Die Computersimulationen legen nahe, dass die asexuelle Sippe vor allem von ihrer größeren Kälteresistenz
profitiert hat. Diese höhere Kälteresistenz hat der asexuellen Sippe offensichtlich das Durchwandern
der besonders hohen südwestalpinen Gebirgsketten um den Mont Blanc erleichtert. "Die Kälteresistenz
ist vermutlich eine Folge der Polyploidisierung, hat also nur indirekt mit dem Verzicht auf sexuelle Reproduktion
zu tun", erklärt Elvira Hörandl von der Universität Göttingen, eine der international
führenden Forscherinnen auf diesem Gebiet.

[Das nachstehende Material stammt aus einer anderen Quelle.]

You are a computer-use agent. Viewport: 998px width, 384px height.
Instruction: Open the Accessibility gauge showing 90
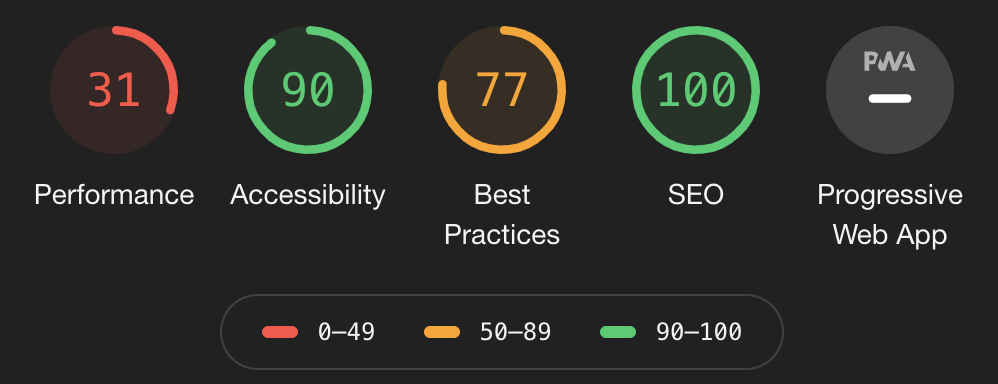pyautogui.click(x=308, y=90)
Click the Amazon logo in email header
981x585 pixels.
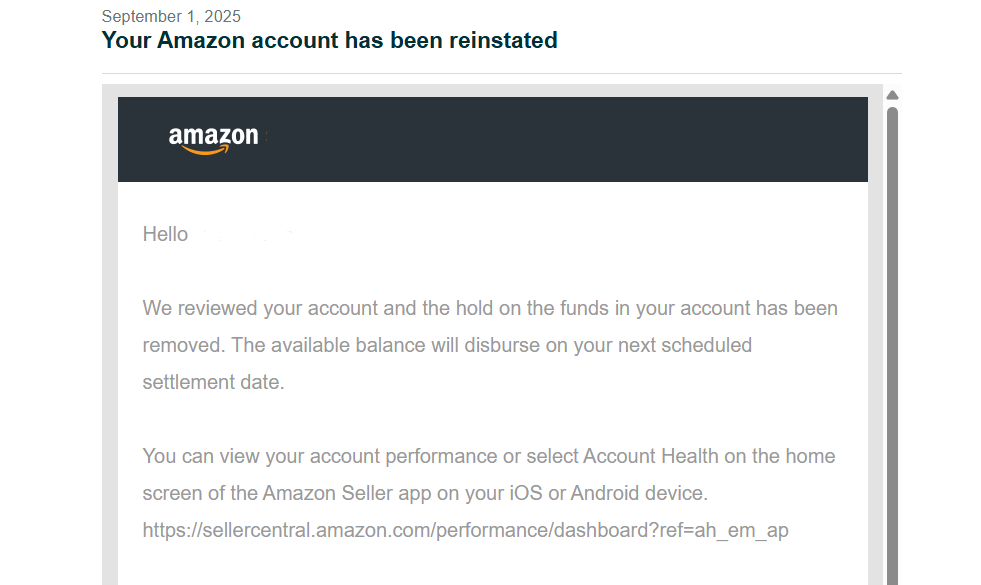pyautogui.click(x=213, y=139)
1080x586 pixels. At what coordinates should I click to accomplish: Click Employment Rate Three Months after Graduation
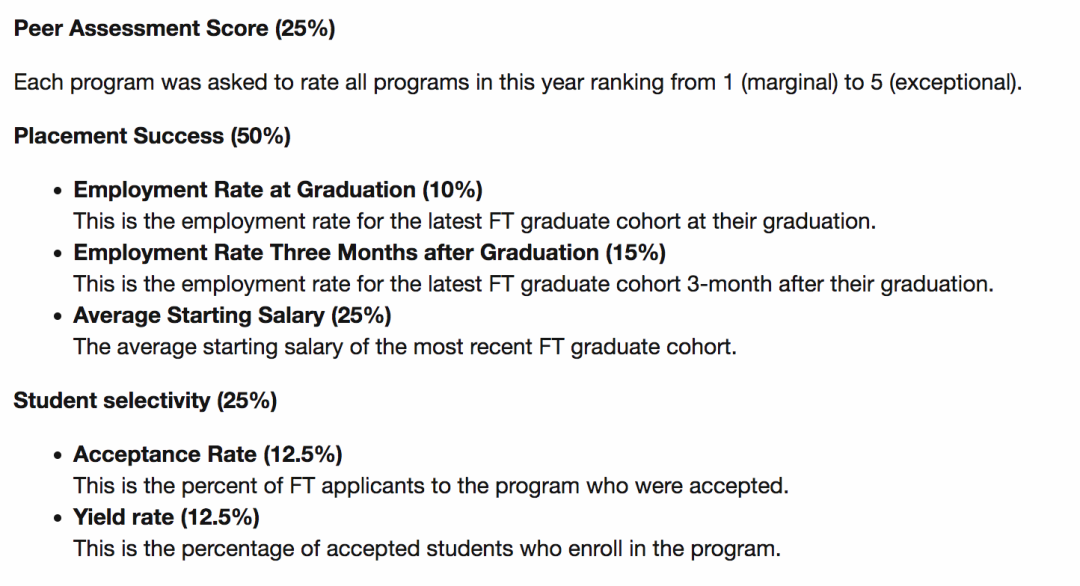[x=336, y=252]
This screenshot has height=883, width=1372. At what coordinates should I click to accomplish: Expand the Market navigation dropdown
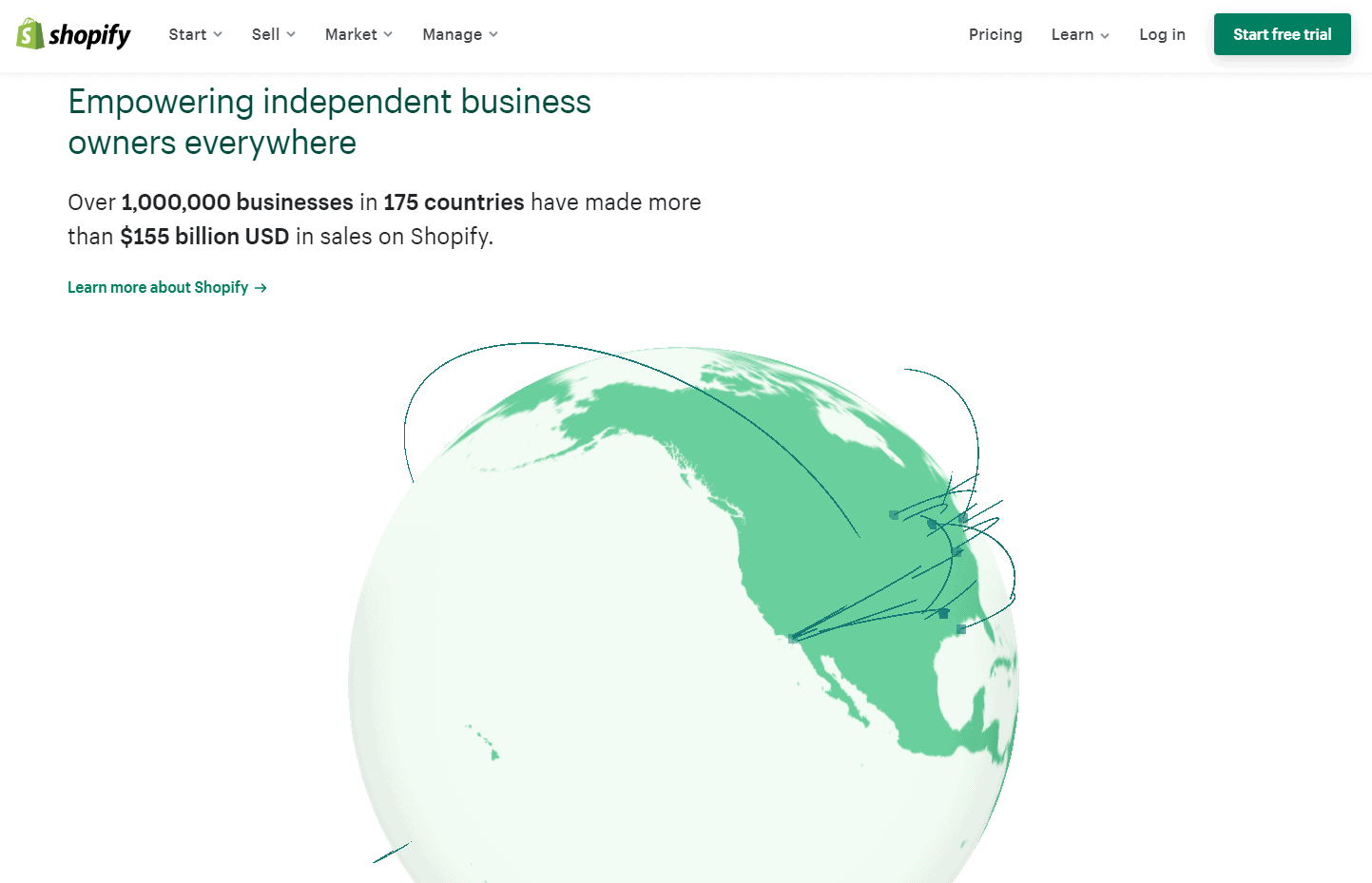(x=351, y=34)
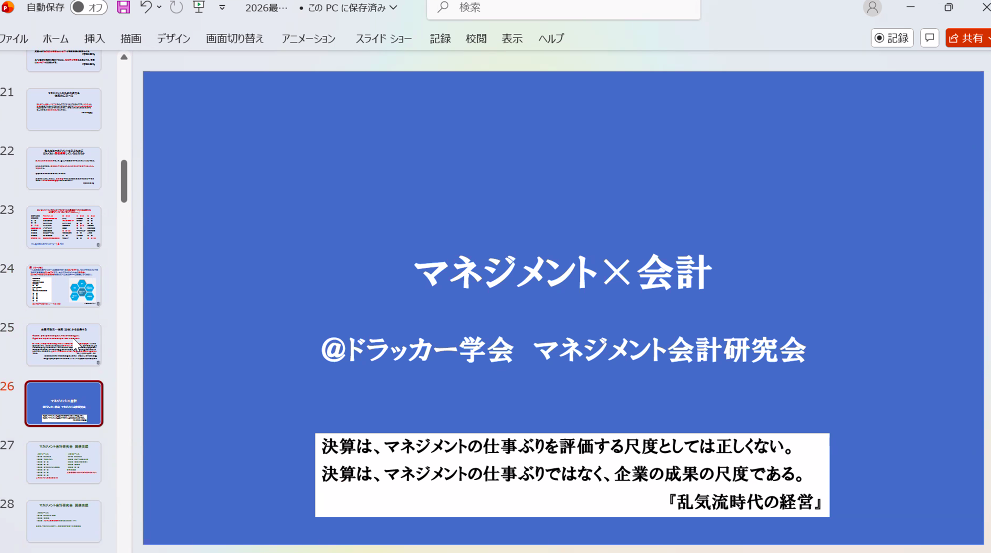Open the 挿入 ribbon tab
The height and width of the screenshot is (553, 991).
pos(94,39)
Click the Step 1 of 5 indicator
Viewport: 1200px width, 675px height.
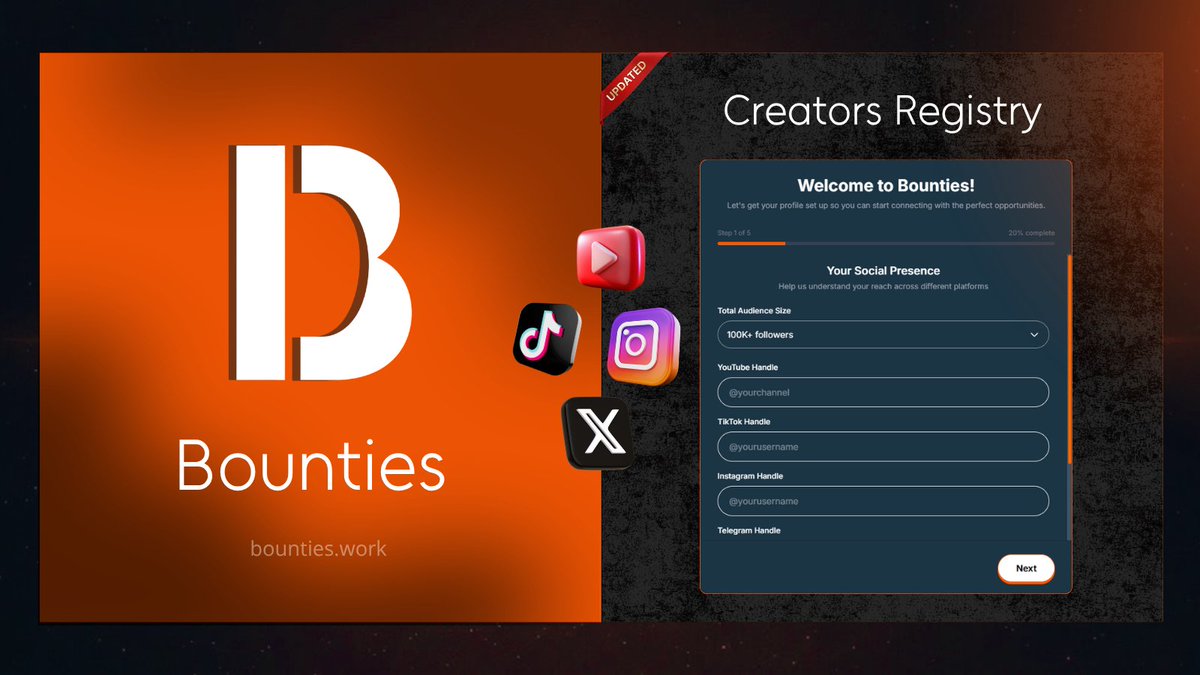735,232
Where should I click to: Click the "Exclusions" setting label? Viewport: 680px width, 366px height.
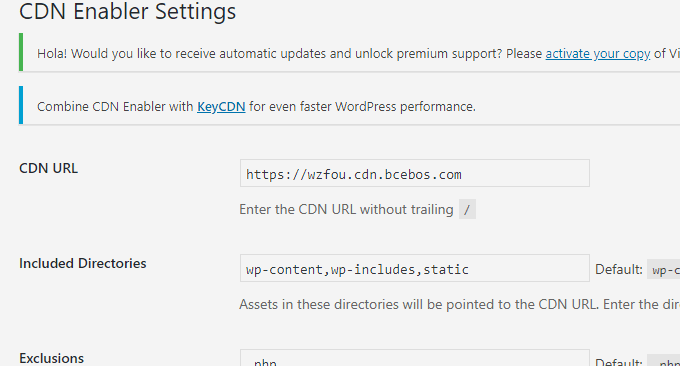coord(52,358)
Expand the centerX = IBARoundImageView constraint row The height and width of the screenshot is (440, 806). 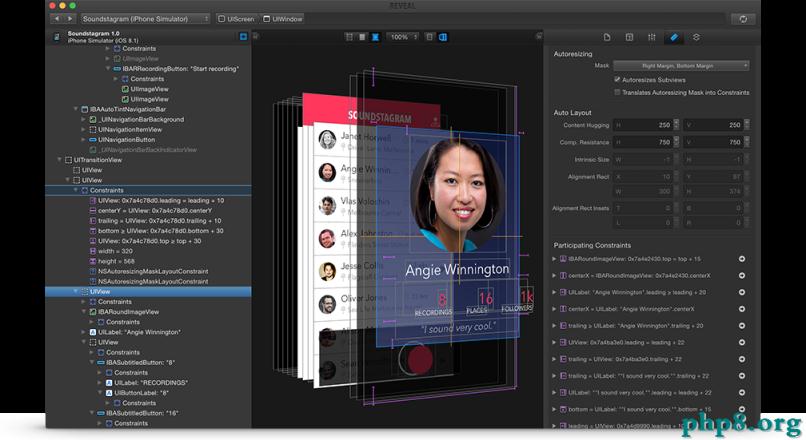pos(554,275)
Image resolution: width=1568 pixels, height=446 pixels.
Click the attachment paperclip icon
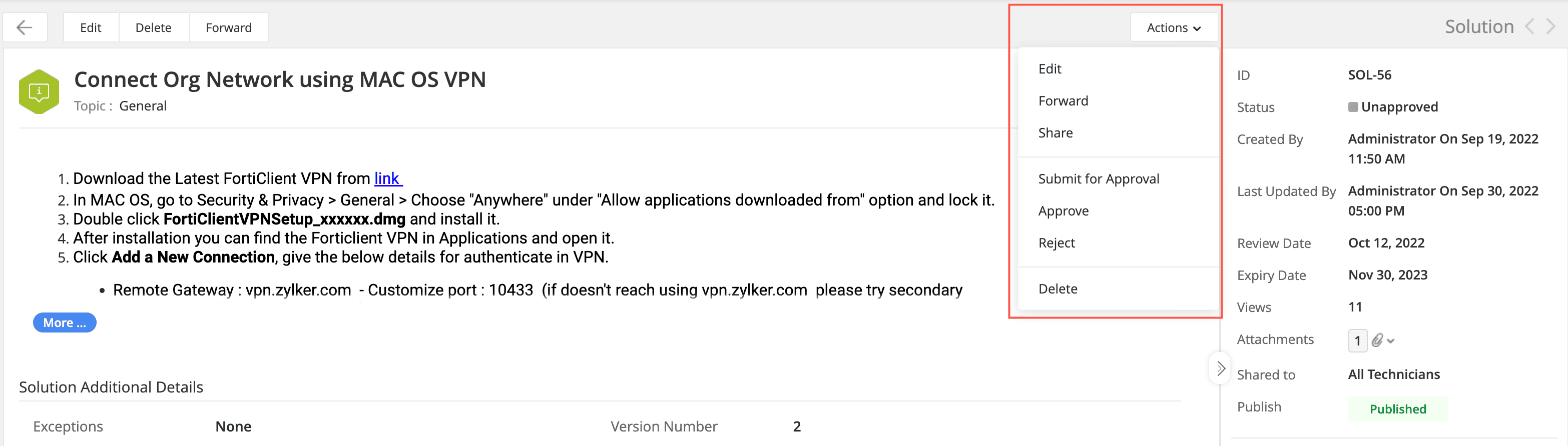coord(1377,340)
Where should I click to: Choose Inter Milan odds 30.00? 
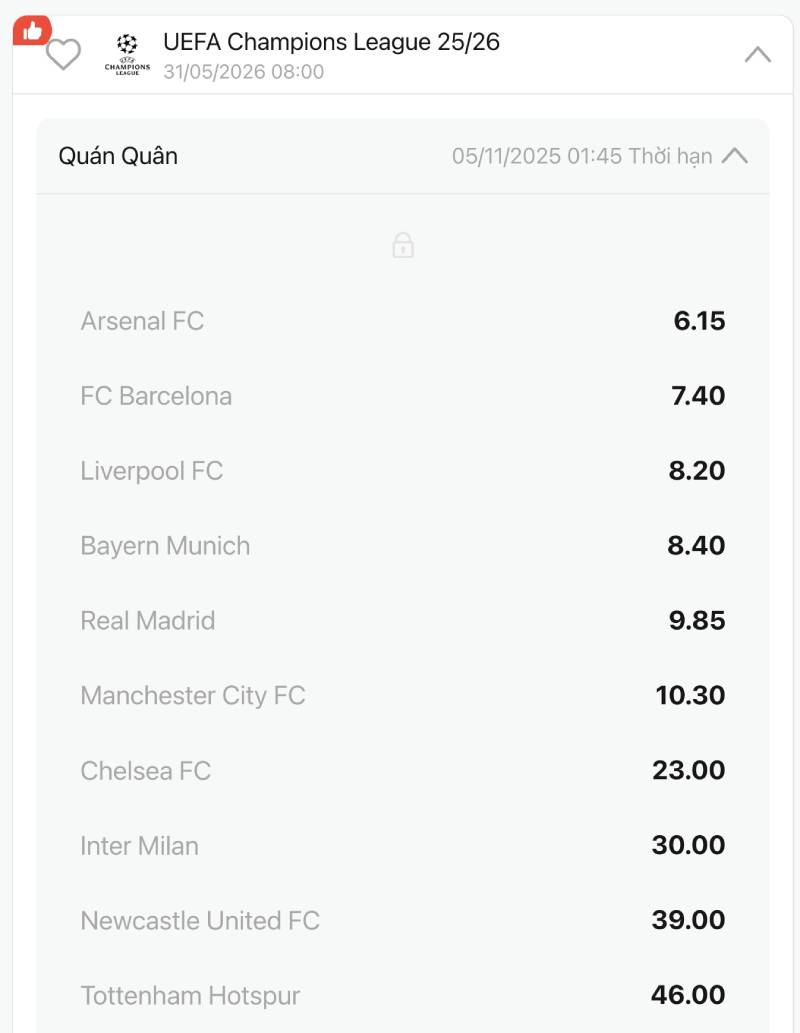(x=688, y=846)
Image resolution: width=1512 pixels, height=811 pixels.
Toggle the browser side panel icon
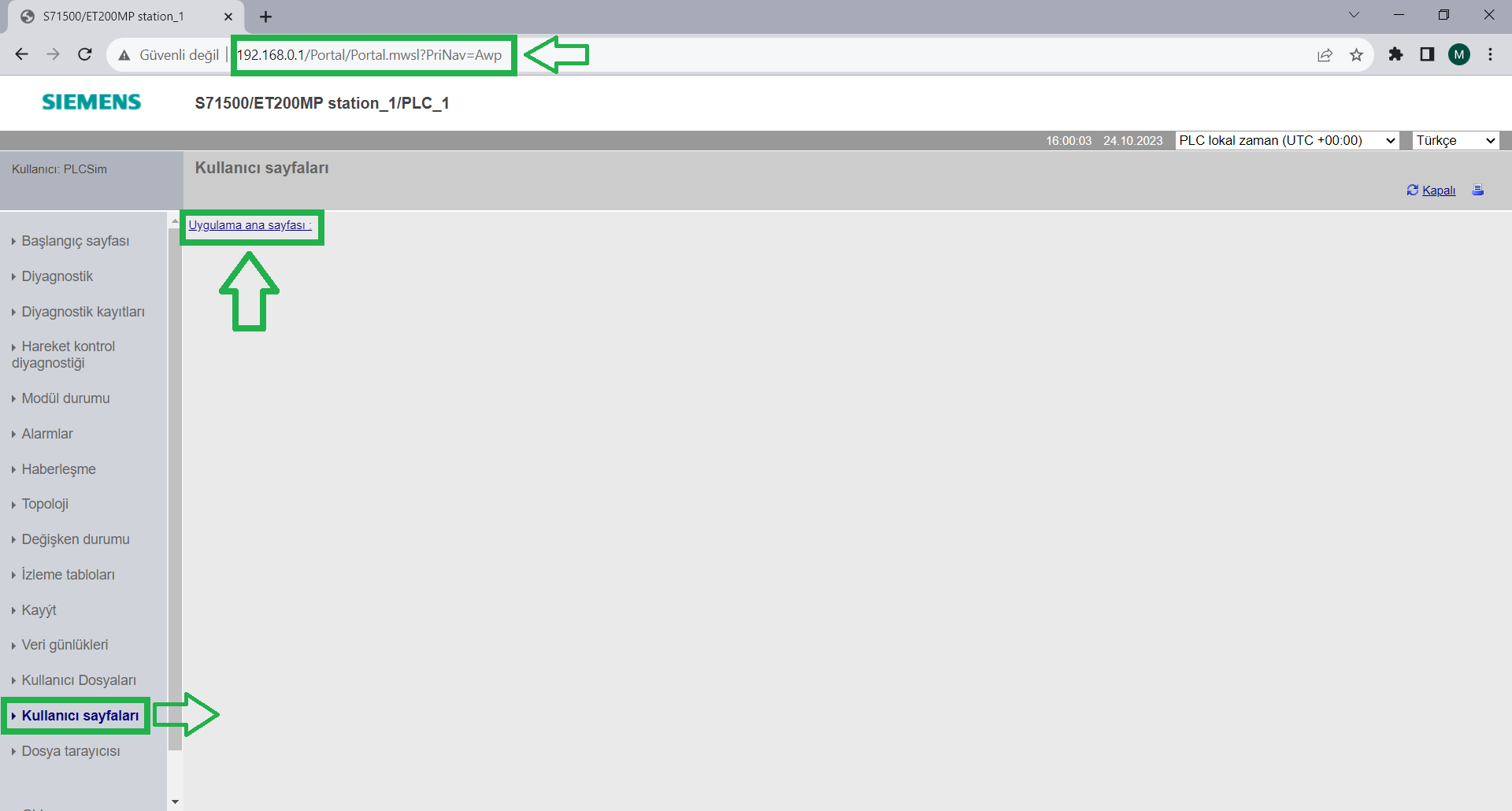pos(1427,54)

Die asexuelle Fortpflanzung hatte aber sehr wohl auch direkte Vorteile: "Wenn Pflanzen der sexuellen und der
asexuellen Sippe gemeinsam vorkommen, sinkt der Reproduktionserfolg der sexuellen, weil bestäubende Insekten
einen Teil des Pollens zu den 'falschen' Blüten tragen", so Bernhard Kirchheimer von der Universität
Wien und Erstautor der Studie. Die asexuell reproduzierende Sippe hat dieses Problem nicht, weil ihre Eizellen
nicht befruchtet werden müssen. "Aus dieser Situation ergibt sich ein Konkurrenzvorteil, der dazu führt,
dass Populationen der asexuellen Sippe die weitere Ausbreitung der sexuellen blockieren können, während
das umgekehrt nicht der Fall ist", meint Kirchheimer.
Diese und weitere Simulationen in der Studie legen nahe, dass sich "Geographische Parthenogenese" nicht
auf eine einzige Ursache reduzieren lässt. Veränderungen des Chromosomensatzes, die den Verzicht auf
Sex oft begleiten, können eine wichtige Rolle spielen, und Toleranz gegen kältere Temperaturen und Unabhängigkeit
von Bestäubern bringen Konkurrenz- und Ausbreitungsvorteile, deren Wirksamkeit von den konkreten Wanderwegen
der Sippen abhängt. Wie so oft dürfte es das Zusammenspiel mehrerer Faktoren sein, das dieses auffällige
biogeographische Muster verursacht und "Geographische Parthenogenese" zu einem komplexen Phänomen
macht.
Publikation in "Ecology Letters": Kirchheimer,
B., Wessely, J., Gattringer, A., Hülber, K., Moser, D., Schinkel, C.C.F., Appelhans, M., Klatt, S., Caccianigia,
M., Dellinger, A., Guisan, A., Kuttner, M., Lenoir, J., Maiorano, L., Nieto-Lugilde, D., Plutzar, C., Svenning,
J.-C., Willner, W. Hörandl, E. & Dullinger, S. 2018: Reconstructing geographical parthenogenesis: effects
of niche differentiation and reproductive mode on Holocene range expansion of an alpine plant. Ecology Letters.